Work to complete =
For each line below that holds "computer", return the line as it stands.

Input records =

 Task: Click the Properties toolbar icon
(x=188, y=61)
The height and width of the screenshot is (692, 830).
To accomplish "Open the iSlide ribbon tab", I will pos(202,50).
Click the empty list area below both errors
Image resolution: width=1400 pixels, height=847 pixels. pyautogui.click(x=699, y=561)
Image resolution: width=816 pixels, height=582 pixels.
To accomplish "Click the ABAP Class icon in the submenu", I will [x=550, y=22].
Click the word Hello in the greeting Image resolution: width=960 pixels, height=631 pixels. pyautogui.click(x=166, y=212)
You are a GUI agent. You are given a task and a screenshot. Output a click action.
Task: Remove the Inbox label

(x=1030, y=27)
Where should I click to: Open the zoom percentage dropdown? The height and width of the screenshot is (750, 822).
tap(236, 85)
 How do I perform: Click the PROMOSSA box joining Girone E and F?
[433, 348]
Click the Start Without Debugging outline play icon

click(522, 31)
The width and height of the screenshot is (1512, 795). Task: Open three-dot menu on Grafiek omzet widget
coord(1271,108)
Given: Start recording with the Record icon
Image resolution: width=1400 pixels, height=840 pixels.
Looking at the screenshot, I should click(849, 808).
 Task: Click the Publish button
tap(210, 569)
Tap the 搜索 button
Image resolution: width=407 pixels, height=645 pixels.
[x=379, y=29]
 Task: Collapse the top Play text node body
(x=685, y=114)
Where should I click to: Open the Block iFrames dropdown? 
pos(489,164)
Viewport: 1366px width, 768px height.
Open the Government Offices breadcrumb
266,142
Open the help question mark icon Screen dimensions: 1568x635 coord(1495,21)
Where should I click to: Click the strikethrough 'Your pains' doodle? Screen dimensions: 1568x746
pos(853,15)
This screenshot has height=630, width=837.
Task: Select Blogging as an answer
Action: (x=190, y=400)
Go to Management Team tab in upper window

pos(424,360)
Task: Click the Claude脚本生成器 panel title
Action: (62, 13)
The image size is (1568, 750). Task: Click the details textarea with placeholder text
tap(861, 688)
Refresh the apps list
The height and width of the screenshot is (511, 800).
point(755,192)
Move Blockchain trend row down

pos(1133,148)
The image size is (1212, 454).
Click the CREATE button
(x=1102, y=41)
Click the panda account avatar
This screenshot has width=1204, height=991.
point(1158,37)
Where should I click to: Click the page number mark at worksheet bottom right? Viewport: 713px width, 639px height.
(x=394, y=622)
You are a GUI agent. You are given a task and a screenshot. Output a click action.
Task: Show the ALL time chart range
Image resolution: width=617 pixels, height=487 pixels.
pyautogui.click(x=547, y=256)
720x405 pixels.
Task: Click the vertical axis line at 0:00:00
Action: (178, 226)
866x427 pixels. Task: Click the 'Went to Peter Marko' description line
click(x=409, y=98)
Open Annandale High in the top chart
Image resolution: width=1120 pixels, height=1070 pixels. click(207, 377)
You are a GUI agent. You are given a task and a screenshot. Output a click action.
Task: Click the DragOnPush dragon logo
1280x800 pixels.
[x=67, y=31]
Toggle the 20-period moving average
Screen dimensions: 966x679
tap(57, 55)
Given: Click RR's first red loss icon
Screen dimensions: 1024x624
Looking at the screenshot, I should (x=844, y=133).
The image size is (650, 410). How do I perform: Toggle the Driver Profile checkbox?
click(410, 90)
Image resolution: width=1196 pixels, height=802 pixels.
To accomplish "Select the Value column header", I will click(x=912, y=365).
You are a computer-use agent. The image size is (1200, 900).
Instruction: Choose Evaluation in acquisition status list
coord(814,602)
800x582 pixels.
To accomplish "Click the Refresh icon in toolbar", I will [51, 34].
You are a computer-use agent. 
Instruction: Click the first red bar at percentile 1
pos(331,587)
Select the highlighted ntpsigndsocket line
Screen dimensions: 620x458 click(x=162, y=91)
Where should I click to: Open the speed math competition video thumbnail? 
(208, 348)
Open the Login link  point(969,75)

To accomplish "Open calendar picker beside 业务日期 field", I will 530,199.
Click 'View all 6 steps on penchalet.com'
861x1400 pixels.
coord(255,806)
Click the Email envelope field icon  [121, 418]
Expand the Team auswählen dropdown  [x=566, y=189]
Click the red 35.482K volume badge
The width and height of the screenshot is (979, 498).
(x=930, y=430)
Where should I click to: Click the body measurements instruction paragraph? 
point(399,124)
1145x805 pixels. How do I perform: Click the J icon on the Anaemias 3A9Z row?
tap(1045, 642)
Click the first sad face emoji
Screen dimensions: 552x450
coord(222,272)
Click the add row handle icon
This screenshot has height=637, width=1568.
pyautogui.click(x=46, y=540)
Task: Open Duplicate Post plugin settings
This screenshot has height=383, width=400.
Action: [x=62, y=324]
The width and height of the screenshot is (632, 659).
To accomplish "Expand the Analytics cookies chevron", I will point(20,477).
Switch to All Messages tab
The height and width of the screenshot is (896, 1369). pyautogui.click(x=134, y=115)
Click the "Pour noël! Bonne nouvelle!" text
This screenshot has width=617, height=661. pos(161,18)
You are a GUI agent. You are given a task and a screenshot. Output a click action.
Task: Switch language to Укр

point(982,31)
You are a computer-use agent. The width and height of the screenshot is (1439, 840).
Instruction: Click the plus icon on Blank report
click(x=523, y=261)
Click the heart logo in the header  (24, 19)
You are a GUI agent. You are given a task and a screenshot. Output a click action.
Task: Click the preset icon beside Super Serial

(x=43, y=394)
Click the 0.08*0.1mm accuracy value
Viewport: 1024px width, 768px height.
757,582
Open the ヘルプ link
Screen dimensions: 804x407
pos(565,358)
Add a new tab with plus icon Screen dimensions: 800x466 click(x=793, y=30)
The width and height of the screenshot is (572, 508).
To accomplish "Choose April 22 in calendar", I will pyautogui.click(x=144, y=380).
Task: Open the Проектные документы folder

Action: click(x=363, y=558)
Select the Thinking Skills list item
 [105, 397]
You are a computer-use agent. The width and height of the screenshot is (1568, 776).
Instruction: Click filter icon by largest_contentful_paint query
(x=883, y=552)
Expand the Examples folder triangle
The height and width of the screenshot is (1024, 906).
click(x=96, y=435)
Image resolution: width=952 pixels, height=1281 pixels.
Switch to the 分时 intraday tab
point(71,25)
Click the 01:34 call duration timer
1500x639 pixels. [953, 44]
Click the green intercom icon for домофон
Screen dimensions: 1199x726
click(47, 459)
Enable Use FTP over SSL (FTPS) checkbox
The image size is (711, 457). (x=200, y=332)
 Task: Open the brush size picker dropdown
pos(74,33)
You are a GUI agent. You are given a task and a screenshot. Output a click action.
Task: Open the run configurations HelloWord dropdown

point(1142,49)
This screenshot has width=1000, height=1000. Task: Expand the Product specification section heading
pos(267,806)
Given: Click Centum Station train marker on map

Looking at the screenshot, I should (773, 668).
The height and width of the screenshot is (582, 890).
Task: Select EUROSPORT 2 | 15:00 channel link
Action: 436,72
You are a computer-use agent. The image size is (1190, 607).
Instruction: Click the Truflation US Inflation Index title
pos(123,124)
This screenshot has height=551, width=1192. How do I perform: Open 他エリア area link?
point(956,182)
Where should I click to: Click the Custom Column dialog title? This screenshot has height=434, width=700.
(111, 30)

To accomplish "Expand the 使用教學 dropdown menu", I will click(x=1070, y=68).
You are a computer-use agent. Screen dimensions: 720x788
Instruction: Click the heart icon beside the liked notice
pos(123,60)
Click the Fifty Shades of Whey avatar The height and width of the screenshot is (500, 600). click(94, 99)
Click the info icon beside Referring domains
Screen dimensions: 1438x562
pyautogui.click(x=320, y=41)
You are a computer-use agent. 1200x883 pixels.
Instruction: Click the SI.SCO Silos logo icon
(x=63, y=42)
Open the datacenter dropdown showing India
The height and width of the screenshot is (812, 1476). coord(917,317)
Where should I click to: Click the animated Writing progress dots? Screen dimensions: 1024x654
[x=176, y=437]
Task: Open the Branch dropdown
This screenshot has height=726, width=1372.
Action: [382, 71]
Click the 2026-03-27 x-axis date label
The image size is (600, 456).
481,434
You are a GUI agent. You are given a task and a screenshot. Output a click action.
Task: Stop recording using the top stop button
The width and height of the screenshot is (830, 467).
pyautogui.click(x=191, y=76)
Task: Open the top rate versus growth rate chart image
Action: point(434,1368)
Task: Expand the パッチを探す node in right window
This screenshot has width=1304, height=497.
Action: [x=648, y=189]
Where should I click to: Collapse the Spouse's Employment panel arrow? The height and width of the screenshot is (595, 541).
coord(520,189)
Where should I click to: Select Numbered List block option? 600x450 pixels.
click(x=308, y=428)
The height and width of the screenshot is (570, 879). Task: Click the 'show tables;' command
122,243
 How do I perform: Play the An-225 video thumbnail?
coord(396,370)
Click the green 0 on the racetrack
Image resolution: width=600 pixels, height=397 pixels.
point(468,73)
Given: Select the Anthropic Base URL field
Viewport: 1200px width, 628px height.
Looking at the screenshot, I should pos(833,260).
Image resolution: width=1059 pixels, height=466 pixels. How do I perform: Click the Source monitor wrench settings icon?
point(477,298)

Response area =
You are a computer-use agent. The image size is (1200, 900).
You are a computer-use agent. 
You are a computer-use agent. The width and height of the screenshot is (1439, 840).
You are a computer-use agent. The width and height of the screenshot is (1568, 776).
You are a computer-use agent. The image size is (1190, 607).
You are a computer-use agent. Screen dimensions: 720x788
You are a computer-use agent. 1200x883 pixels.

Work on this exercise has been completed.